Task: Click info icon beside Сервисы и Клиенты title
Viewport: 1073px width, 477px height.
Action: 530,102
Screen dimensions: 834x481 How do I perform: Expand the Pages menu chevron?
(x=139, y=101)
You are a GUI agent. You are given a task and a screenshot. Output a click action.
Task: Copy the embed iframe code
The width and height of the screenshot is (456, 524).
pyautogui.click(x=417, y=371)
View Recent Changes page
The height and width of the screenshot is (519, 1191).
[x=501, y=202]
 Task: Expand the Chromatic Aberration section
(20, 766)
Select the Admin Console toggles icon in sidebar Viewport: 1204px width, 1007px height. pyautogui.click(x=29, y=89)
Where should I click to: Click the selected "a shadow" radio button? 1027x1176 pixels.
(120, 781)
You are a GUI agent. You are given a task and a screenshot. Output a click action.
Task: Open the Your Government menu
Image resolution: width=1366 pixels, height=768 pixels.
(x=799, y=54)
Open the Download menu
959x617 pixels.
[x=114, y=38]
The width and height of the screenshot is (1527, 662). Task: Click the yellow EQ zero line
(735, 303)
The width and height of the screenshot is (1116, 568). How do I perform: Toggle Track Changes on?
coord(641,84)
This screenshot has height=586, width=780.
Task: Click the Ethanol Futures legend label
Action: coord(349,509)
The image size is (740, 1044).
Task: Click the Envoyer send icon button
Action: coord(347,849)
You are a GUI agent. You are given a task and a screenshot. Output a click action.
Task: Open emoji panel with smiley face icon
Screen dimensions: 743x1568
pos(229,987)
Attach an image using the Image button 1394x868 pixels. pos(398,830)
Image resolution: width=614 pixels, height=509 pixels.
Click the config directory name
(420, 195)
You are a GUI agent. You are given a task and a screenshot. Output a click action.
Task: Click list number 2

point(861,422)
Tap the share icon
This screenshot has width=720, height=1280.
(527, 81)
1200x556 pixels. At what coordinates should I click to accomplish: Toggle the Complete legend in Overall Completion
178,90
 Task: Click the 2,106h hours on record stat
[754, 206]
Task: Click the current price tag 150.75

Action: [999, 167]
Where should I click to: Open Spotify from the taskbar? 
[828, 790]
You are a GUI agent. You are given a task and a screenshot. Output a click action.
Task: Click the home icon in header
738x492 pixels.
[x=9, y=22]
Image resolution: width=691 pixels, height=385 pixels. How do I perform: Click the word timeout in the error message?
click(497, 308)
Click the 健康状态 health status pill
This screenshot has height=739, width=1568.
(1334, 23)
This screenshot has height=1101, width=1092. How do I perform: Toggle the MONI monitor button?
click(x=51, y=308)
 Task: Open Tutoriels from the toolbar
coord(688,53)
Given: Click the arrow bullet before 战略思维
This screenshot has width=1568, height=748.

§ Task statement
Where the data above reaches the line holding "The width and height of the screenshot is (456, 524).", begin printing, and stop after the line holding "Task: Open the Your Government menu". Each line must be reproduced exactly, with nothing else added.

§ Result
The width and height of the screenshot is (456, 524).
pyautogui.click(x=417, y=371)
View Recent Changes page
The height and width of the screenshot is (519, 1191).
[x=501, y=202]
 Task: Expand the Chromatic Aberration section
(20, 766)
Select the Admin Console toggles icon in sidebar Viewport: 1204px width, 1007px height. pyautogui.click(x=29, y=89)
Where should I click to: Click the selected "a shadow" radio button? 1027x1176 pixels.
(120, 781)
You are a GUI agent. You are given a task and a screenshot. Output a click action.
Task: Open the Your Government menu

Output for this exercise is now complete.